With a career spanning back to the late 1960s and a creative breakthrough early in the decade following, vocalist and songwriter Horace Andy is one of reggae’s most respected figures, with his artistry persevering into the current moment largely in connection with UK trip hoppers Massive Attack. Well, Andy has a fresh album in the racks, and don’tcha know Midnight Rocker was realized with producer Adrian Sherwood? Released on the Prisoner’s label On-U Sound, the experience is fully up to snuff, it’s ten songs available now on vinyl, CD, and digital.

Having recently scored a major success in collaboration with the preeminent reggae survivor Lee “Scratch” Perry (two albums, Rainford and its dub companion Heavy Rain, both issued in 2019), Adrian Sherwood follows a similar path with Midnight Rocker, which has its own album of dub versions to come, hopefully released later this year.

Obviously, the vital component here isn’t Sherwood but Andy, who’s in fine voice throughout. To clarify, Sherwood’s presence is certainly felt across the album, adding value along the way, but his input serves the songs, or better said, Andy’s voice, rather than overtaking them, which is worthy of note given that dub techniques are already a significant part of the album’s scheme.

Midnight Rockers has a few fresh recordings of songs well-known from Andy’s repertoire, namely opener “This Must Be Hell” (from 1978’s Natty Dread a Weh She Want), side one’s finale “Materialist” (from a 1977 single), “Rock to Sleep” (from a 1976 single), and closer “Mr. Bassie” (from a 1972 single). While the impulse to re-cut established songs is largely considered a suspect maneuver inside the realms of rock and pop, there’s really no such danger in the reggae field, which (similar to the jazz scene) is simply versions galore.

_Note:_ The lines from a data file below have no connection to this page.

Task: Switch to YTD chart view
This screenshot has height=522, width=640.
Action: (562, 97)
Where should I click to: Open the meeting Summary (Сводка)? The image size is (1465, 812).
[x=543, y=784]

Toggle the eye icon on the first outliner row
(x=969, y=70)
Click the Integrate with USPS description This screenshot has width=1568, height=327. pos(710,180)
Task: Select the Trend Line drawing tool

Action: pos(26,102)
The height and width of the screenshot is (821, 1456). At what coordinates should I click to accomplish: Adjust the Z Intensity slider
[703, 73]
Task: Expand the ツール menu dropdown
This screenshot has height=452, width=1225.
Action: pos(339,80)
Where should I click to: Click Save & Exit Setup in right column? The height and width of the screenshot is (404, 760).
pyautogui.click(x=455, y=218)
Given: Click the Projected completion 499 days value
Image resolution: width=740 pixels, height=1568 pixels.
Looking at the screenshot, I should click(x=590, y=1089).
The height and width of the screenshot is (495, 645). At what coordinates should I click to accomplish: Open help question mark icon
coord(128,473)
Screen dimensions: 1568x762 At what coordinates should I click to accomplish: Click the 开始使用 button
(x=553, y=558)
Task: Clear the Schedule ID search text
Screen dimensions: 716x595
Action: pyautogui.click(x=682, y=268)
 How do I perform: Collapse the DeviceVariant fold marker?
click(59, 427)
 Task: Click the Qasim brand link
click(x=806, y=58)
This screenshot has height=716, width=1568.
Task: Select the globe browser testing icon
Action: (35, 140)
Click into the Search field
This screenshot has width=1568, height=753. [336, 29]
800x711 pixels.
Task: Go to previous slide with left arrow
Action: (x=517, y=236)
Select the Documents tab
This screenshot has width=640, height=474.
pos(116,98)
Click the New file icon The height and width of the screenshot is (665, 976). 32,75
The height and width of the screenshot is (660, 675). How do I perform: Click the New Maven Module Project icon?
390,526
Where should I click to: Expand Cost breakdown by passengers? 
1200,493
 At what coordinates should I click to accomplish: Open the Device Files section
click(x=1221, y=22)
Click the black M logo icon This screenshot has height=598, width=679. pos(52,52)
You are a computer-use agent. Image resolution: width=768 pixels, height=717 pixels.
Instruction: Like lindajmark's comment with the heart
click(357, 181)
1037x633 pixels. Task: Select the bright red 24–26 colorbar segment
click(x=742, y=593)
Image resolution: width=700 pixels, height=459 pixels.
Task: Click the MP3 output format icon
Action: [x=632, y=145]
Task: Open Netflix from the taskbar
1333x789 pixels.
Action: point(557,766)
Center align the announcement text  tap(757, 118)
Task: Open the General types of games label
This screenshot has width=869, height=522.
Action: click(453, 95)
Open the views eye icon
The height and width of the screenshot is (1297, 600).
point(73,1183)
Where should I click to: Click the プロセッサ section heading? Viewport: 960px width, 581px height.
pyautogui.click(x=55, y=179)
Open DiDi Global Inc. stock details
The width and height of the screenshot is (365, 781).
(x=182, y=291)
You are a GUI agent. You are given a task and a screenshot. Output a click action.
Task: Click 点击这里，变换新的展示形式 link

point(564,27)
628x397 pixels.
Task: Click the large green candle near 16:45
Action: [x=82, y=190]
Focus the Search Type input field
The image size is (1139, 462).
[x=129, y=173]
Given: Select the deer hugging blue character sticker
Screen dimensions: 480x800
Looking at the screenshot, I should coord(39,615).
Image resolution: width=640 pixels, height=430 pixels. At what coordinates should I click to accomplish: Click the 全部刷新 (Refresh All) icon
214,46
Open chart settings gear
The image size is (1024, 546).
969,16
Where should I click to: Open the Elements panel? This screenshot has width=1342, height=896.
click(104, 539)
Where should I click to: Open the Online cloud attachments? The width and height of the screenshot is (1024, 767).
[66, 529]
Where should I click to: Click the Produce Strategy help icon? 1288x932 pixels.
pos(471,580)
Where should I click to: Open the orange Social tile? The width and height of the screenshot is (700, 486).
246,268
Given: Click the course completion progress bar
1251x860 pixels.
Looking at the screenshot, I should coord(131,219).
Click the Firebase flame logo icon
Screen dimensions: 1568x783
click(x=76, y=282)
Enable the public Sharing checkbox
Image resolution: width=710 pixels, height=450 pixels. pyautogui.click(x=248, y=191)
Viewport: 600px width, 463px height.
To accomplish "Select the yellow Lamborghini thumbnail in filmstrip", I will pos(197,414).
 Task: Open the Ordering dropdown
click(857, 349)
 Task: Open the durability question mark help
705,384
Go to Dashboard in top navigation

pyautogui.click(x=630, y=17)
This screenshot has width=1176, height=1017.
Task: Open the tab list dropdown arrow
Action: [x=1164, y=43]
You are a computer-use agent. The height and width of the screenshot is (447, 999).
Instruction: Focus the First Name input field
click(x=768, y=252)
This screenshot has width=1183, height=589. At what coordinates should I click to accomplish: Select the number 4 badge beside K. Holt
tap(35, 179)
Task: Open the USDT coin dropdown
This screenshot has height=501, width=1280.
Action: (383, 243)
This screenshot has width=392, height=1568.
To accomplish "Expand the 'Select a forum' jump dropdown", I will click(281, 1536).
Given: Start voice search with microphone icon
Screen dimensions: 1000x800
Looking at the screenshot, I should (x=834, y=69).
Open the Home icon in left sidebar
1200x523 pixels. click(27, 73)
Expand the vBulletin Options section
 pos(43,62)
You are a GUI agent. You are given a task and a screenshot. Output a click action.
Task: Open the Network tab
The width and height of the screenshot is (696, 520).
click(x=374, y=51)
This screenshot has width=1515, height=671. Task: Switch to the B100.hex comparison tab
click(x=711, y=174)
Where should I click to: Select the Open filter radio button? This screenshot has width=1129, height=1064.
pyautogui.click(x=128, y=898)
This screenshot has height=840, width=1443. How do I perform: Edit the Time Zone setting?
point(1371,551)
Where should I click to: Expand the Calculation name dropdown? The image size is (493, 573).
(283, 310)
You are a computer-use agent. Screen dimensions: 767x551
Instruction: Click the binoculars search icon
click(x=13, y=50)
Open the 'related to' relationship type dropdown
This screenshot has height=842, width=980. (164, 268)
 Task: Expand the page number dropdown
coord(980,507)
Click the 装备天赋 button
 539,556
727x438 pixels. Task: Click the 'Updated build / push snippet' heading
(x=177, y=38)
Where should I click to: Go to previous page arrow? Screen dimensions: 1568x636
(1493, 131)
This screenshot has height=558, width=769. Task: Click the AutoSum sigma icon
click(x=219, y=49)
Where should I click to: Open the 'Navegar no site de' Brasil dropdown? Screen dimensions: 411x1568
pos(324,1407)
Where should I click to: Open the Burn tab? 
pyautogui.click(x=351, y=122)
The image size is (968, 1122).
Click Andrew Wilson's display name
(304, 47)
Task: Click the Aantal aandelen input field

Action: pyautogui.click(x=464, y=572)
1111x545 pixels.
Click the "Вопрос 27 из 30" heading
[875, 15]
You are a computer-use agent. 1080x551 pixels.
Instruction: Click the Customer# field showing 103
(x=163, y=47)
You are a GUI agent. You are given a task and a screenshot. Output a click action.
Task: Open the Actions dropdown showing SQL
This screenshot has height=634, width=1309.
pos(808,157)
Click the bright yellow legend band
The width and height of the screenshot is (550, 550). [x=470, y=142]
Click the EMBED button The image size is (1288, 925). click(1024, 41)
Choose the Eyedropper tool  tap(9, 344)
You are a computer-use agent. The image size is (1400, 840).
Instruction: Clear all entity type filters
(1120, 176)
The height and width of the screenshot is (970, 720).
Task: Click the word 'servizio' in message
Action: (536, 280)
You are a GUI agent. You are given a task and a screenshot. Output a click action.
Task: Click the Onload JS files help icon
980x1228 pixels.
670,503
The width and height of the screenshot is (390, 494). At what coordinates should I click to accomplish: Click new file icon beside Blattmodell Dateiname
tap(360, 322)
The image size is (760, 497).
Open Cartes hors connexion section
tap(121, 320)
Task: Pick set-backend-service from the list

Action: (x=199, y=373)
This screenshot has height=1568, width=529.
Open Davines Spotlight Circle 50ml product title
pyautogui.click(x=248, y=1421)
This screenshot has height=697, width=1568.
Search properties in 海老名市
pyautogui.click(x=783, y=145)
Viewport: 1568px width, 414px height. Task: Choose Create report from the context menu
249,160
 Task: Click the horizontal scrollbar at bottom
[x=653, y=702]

And speaking of versions, a highlight of the new album is Andy’s tackling of the Massive Attack song “Safe From Harm,” the opening track from the group’s 1991 debut Blue Lines, sung on that album not by Andy but by Shara Nelson, who Midnight Rocker’s press notes mention recorded “Aiming at Your Heart” with Sherwood way back in 1983, the song released by On-U Sound as a 12-inch single.

Andy’s “Safe From Harm” is distinct from the Massive Attack original (yet recognizable) and it stands out in Midnight Rocker’s sequence without disrupting the flow. While on that subject, the songs written for the album (by contributors Sherwood, LSK, Jeb Loy Nichols, and George Oban), which totals around half the LP, hang just fine with “Safe From Harm” and those aforementioned re-recordings.

The new songs include the urgently paced “Try Love,” the melodica-kissed “Easy Money,” and the horn section-infused “Today Is Right Here” and “Careful,” with the former drenched in dub effects and the latter offering some increasingly bluesy harmonica. In the mold of prior Sherwood projects, the assembled musicians are top flight, including such regulars as Douglas Wimbish and George Oban on bass, Style Scott on drums, Skip McDonald and Crucial Tony on guitars, Doctor Pablo on melodica, and Alan Glen (formerly of Nine Below Zero) on harmonica.

The presence of cellist Ivan Hussey on two tracks, “Try Love” and most prominently, “Rock to Sleep,” effectively underscores the healthiness of the entire project, reinforcing Midnight Rocker as no auto-pilot comeback. But the elements that bond it all together are Sherwood’s guidance and Horace Andy’s vocalizing, which is sweet and rich on every track. Andy hasn’t lost a thing.